Exercise objective:
Copy the lines below word for word, starting with the line that contains "coordinates (712, 502)." and going on through the line that contains "center [148, 442].".
++++++++
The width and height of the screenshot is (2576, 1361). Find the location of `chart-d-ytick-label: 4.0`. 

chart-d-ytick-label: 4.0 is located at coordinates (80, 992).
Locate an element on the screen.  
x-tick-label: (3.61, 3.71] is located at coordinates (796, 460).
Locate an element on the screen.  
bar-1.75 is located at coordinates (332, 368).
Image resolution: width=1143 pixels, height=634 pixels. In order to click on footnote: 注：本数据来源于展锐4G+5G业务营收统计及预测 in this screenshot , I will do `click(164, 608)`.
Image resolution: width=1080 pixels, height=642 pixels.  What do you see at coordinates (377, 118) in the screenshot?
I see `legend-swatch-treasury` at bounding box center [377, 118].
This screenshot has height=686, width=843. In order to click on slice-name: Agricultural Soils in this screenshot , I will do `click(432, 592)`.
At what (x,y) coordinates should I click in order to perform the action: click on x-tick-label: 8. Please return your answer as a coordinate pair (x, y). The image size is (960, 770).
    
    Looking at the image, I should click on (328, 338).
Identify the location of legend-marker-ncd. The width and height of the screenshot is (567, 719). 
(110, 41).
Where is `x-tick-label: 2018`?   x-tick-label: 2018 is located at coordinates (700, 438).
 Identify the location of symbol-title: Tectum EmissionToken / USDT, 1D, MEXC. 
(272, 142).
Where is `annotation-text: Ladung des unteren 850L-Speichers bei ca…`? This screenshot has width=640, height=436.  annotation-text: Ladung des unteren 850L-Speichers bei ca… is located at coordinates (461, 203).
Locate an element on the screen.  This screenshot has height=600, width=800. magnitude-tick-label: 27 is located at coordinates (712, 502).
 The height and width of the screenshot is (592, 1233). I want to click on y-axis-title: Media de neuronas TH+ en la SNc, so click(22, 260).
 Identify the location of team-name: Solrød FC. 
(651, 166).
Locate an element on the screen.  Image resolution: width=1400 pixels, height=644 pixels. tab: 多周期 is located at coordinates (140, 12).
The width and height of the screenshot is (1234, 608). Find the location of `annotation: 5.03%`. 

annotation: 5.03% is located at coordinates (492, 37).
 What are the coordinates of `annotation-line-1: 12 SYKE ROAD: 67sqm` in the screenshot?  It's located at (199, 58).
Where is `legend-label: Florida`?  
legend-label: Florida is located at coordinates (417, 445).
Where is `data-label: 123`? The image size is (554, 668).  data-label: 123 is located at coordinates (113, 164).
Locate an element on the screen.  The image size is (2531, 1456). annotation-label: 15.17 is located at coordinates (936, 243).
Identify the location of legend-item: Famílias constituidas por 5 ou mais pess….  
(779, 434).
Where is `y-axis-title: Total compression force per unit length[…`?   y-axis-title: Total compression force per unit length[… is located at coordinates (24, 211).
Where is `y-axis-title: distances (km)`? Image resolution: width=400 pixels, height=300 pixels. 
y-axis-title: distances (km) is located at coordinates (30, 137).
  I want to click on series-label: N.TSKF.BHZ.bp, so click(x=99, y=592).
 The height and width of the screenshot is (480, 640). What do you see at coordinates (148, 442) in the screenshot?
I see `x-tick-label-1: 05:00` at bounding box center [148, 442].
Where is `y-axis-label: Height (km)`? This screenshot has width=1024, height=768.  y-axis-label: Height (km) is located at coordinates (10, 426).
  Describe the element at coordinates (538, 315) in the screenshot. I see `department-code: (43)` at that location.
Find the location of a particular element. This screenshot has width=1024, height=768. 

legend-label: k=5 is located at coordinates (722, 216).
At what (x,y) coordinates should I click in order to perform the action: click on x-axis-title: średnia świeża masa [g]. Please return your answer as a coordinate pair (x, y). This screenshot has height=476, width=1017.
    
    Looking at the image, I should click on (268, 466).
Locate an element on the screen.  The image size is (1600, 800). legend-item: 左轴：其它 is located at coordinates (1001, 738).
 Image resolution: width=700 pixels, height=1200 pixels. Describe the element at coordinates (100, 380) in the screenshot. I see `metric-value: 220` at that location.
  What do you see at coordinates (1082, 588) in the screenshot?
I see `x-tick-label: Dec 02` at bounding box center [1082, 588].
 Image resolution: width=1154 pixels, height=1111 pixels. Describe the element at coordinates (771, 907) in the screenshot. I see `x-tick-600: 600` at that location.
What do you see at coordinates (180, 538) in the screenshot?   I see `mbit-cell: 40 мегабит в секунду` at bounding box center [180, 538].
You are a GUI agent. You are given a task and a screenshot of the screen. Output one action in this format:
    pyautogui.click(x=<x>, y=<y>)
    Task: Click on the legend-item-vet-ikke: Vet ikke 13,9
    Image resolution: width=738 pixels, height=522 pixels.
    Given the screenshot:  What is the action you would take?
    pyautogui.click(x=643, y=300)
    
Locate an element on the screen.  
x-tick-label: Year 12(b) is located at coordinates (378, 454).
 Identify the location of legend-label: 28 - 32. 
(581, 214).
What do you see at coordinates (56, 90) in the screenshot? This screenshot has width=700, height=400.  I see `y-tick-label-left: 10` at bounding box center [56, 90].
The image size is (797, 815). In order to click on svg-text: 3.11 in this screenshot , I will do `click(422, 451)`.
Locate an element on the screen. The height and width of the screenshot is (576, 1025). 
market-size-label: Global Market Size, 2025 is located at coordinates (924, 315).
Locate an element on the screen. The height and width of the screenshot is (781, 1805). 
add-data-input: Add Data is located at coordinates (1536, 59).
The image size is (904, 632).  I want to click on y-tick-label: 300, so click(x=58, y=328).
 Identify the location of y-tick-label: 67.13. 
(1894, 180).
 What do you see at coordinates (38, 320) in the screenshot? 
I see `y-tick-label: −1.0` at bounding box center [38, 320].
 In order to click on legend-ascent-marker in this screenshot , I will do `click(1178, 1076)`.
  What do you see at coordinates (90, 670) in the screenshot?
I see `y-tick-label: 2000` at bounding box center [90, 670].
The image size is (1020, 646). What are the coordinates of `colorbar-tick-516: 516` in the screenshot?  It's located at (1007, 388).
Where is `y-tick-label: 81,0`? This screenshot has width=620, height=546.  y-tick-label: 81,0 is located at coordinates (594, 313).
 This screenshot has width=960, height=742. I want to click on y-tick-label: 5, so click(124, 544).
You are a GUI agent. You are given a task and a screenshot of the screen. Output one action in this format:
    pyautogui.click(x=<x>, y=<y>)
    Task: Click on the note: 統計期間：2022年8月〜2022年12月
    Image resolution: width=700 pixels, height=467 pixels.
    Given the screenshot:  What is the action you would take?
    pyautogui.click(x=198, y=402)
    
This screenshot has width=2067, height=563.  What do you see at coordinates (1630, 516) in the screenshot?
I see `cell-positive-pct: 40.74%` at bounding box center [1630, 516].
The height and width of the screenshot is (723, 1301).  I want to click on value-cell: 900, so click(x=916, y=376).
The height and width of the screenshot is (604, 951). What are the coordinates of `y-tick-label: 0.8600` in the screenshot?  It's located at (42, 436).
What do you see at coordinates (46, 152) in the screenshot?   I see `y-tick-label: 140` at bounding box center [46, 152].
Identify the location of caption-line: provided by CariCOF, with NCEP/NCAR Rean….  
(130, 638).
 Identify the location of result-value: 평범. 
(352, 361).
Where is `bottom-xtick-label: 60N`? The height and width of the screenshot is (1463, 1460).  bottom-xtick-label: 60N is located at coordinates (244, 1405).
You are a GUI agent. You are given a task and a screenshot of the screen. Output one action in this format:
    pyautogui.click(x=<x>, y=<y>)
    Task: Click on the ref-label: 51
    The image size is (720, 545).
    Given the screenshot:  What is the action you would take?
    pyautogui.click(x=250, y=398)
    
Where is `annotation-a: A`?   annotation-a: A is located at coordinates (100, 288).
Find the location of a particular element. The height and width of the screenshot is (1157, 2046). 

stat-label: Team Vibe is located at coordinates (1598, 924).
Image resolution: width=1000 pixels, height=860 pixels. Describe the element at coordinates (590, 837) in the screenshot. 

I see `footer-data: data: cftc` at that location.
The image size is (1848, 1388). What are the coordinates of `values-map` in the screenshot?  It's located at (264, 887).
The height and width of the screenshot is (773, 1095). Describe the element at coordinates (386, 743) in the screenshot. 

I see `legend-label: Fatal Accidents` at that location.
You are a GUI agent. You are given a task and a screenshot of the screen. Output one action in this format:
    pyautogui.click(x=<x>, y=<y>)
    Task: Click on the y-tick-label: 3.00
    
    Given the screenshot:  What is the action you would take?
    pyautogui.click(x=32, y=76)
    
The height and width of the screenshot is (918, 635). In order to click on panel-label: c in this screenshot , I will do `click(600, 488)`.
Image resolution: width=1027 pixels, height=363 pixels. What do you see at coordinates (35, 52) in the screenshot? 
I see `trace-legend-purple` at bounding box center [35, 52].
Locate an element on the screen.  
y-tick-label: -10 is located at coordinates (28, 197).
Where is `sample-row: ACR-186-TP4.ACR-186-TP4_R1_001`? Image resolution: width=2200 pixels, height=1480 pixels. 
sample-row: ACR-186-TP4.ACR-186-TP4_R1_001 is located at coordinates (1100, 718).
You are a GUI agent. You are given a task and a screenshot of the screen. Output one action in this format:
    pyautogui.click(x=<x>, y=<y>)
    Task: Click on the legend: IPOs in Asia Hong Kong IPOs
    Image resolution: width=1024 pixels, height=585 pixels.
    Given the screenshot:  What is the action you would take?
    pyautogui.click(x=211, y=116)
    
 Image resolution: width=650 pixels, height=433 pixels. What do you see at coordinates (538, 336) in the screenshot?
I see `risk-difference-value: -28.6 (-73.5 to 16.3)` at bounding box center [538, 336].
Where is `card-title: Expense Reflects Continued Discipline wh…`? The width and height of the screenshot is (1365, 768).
++++++++
Task solution:
Locate an element on the screen.  This screenshot has height=600, width=800. magnitude-tick-label: 27 is located at coordinates (712, 502).
 The height and width of the screenshot is (592, 1233). I want to click on y-axis-title: Media de neuronas TH+ en la SNc, so click(22, 260).
 Identify the location of team-name: Solrød FC. 
(651, 166).
Locate an element on the screen.  Image resolution: width=1400 pixels, height=644 pixels. tab: 多周期 is located at coordinates (140, 12).
The width and height of the screenshot is (1234, 608). Find the location of `annotation: 5.03%`. 

annotation: 5.03% is located at coordinates (492, 37).
 What are the coordinates of `annotation-line-1: 12 SYKE ROAD: 67sqm` in the screenshot?  It's located at (199, 58).
Where is `legend-label: Florida`?  
legend-label: Florida is located at coordinates (417, 445).
Where is `data-label: 123`? The image size is (554, 668).  data-label: 123 is located at coordinates (113, 164).
Locate an element on the screen.  The image size is (2531, 1456). annotation-label: 15.17 is located at coordinates (936, 243).
Identify the location of legend-item: Famílias constituidas por 5 ou mais pess….  
(779, 434).
Where is `y-axis-title: Total compression force per unit length[…`?   y-axis-title: Total compression force per unit length[… is located at coordinates (24, 211).
Where is `y-axis-title: distances (km)`? Image resolution: width=400 pixels, height=300 pixels. 
y-axis-title: distances (km) is located at coordinates (30, 137).
  I want to click on series-label: N.TSKF.BHZ.bp, so click(x=99, y=592).
 The height and width of the screenshot is (480, 640). What do you see at coordinates (148, 442) in the screenshot?
I see `x-tick-label-1: 05:00` at bounding box center [148, 442].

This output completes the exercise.